Future intentions are not worth researching. They are not data. They prove nothing about the Drinkaware programme other than that kids remembered something from it and decided to suck up a bit in answering the questionnaire.

All of which led to the Alcohol Forum planning, as they put it, to “make some noise” later this week about Drinkaware. They want it to “cease all education in Irish schools” and they want the Government to tell schools that “Drinkaware programmes, materials and teacher training programmes are no longer permitted by those involved in the education of our children.”
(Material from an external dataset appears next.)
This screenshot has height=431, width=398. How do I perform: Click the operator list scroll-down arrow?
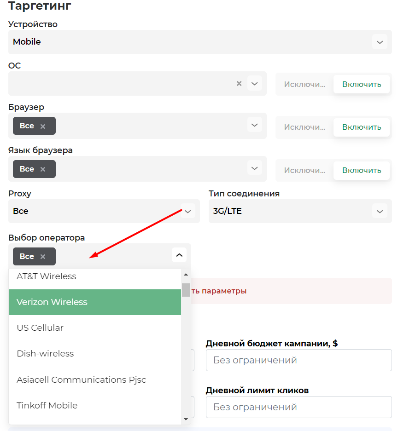[186, 419]
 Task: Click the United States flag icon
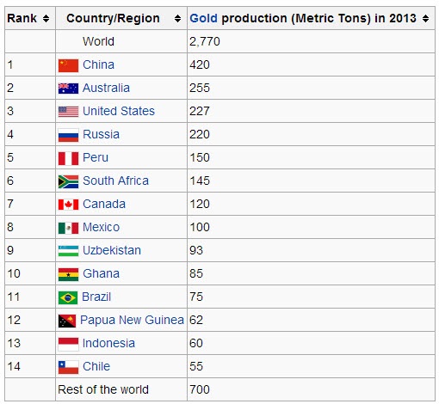pos(68,112)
They’ll have the WHO’s Professor Tom Babor handy to support their efforts. According to the Alcohol Forum’s Paula Leonard, their campaign focuses on keeping schools-based alcohol education programmes free from alcohol industry funding and influence. Simple as that.

YOU have to hand it to Drinkaware, it weathers opposition well, and it has been getting a lot of it in the last couple of months. Its education programme manager sent a letter a couple of weeks back to principals who have not allowed Drinkaware into their schools, the writer saying she wanted to clarify disinformation (unspecified) in media.

“The matter of our funding was raised in the recent coverage,” the letter goes on, “but failed to recognise that those who fund Drinkaware’s work in no way influence our work.”

Now, that’s not a clarification. That’s just an assertion. It was never believable and it’s believed less and less as time goes on. No insult to the people employed by Drinkaware. It’s not them, but the basic premise that’s incredible.

Recent weeks have seen the Taoiseach, the departments of Education and Health, and the HSE all saying Drinkaware shouldn’t be in schools. Undeterred, Drinkaware has launched a new programme for transition year students.

It needs to be stopped. If the drinks industry wants to help mop up some of the problems misuse of alcohol creates, the industry has lots of options. Drinkaware shouldn’t be one of them.